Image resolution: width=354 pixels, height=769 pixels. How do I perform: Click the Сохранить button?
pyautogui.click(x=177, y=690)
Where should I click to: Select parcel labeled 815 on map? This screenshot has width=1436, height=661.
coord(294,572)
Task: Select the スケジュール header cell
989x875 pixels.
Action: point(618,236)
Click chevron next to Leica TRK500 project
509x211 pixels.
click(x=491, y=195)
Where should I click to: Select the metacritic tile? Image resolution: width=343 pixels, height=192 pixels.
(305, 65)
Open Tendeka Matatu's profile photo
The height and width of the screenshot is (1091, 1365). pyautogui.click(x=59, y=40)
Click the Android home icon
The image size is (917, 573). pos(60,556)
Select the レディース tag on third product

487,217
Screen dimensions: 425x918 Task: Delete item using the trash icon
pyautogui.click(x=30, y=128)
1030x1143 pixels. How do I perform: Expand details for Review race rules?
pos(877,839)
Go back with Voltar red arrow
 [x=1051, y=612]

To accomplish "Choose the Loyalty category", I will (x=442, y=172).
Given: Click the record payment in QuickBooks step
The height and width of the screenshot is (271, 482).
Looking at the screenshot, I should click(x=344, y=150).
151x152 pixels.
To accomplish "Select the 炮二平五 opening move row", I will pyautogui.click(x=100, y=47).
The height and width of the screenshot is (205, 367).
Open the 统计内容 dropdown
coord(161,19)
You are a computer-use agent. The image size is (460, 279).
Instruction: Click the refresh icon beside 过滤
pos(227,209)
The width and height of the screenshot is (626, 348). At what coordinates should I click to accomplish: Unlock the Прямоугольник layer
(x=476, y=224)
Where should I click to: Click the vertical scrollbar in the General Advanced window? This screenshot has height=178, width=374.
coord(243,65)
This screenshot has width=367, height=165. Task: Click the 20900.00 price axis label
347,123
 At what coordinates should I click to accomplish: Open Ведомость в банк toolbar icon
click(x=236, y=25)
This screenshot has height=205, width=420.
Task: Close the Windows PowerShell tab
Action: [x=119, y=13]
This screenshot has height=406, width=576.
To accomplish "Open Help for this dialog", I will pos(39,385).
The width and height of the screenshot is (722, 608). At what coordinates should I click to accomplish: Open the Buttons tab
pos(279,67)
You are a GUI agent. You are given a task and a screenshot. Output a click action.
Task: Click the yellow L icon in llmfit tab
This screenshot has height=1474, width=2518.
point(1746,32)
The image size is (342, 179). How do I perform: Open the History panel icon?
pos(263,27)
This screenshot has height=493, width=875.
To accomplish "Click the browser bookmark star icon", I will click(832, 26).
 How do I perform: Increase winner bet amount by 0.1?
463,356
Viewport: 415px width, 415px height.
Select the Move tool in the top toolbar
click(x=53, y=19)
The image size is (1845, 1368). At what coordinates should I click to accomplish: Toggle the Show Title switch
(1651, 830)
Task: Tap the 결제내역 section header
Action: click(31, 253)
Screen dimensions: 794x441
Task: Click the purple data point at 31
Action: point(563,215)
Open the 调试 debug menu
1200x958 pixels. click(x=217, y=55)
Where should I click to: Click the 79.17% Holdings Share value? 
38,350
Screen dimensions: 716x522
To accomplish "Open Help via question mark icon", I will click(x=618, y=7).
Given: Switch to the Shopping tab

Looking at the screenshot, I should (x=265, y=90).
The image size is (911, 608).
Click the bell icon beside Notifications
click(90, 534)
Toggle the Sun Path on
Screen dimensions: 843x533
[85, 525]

(DIRECTIVE): Reproduce the entire listing above, swapping "trash icon" for "garbage icon" and leaving everything else unchanged.

(SOLUTION):
Image resolution: width=354 pixels, height=769 pixels. How do I perform: Click the Сохранить button?
pyautogui.click(x=177, y=690)
Where should I click to: Select parcel labeled 815 on map? This screenshot has width=1436, height=661.
coord(294,572)
Task: Select the スケジュール header cell
989x875 pixels.
Action: point(618,236)
Click chevron next to Leica TRK500 project
509x211 pixels.
click(x=491, y=195)
Where should I click to: Select the metacritic tile? Image resolution: width=343 pixels, height=192 pixels.
(305, 65)
Open Tendeka Matatu's profile photo
The height and width of the screenshot is (1091, 1365). pyautogui.click(x=59, y=40)
Click the Android home icon
The image size is (917, 573). pos(60,556)
Select the レディース tag on third product

487,217
Screen dimensions: 425x918 Task: Delete item using the garbage icon
pyautogui.click(x=30, y=128)
1030x1143 pixels. How do I perform: Expand details for Review race rules?
pos(877,839)
Go back with Voltar red arrow
 [x=1051, y=612]

To accomplish "Choose the Loyalty category", I will (x=442, y=172).
Given: Click the record payment in QuickBooks step
The height and width of the screenshot is (271, 482).
Looking at the screenshot, I should click(x=344, y=150).
151x152 pixels.
To accomplish "Select the 炮二平五 opening move row", I will pyautogui.click(x=100, y=47).
The height and width of the screenshot is (205, 367).
Open the 统计内容 dropdown
coord(161,19)
You are a computer-use agent. The image size is (460, 279).
Instruction: Click the refresh icon beside 过滤
pos(227,209)
The width and height of the screenshot is (626, 348). At what coordinates should I click to accomplish: Unlock the Прямоугольник layer
(x=476, y=224)
Where should I click to: Click the vertical scrollbar in the General Advanced window? This screenshot has height=178, width=374.
coord(243,65)
This screenshot has width=367, height=165. Task: Click the 20900.00 price axis label
347,123
 At what coordinates should I click to accomplish: Open Ведомость в банк toolbar icon
click(x=236, y=25)
This screenshot has height=205, width=420.
Task: Close the Windows PowerShell tab
Action: [x=119, y=13]
This screenshot has height=406, width=576.
To accomplish "Open Help for this dialog", I will pos(39,385).
The width and height of the screenshot is (722, 608). At what coordinates should I click to accomplish: Open the Buttons tab
pos(279,67)
You are a GUI agent. You are given a task and a screenshot. Output a click action.
Task: Click the yellow L icon in llmfit tab
This screenshot has height=1474, width=2518.
point(1746,32)
The image size is (342, 179). How do I perform: Open the History panel icon?
pos(263,27)
This screenshot has height=493, width=875.
To accomplish "Click the browser bookmark star icon", I will click(832, 26).
 How do I perform: Increase winner bet amount by 0.1?
463,356
Viewport: 415px width, 415px height.
Select the Move tool in the top toolbar
click(x=53, y=19)
The image size is (1845, 1368). At what coordinates should I click to accomplish: Toggle the Show Title switch
(1651, 830)
Task: Tap the 결제내역 section header
Action: click(31, 253)
Screen dimensions: 794x441
Task: Click the purple data point at 31
Action: point(563,215)
Open the 调试 debug menu
1200x958 pixels. click(x=217, y=55)
Where should I click to: Click the 79.17% Holdings Share value? 
38,350
Screen dimensions: 716x522
To accomplish "Open Help via question mark icon", I will click(x=618, y=7).
Given: Switch to the Shopping tab

Looking at the screenshot, I should (x=265, y=90).
The image size is (911, 608).
Click the bell icon beside Notifications
click(90, 534)
Toggle the Sun Path on
Screen dimensions: 843x533
[85, 525]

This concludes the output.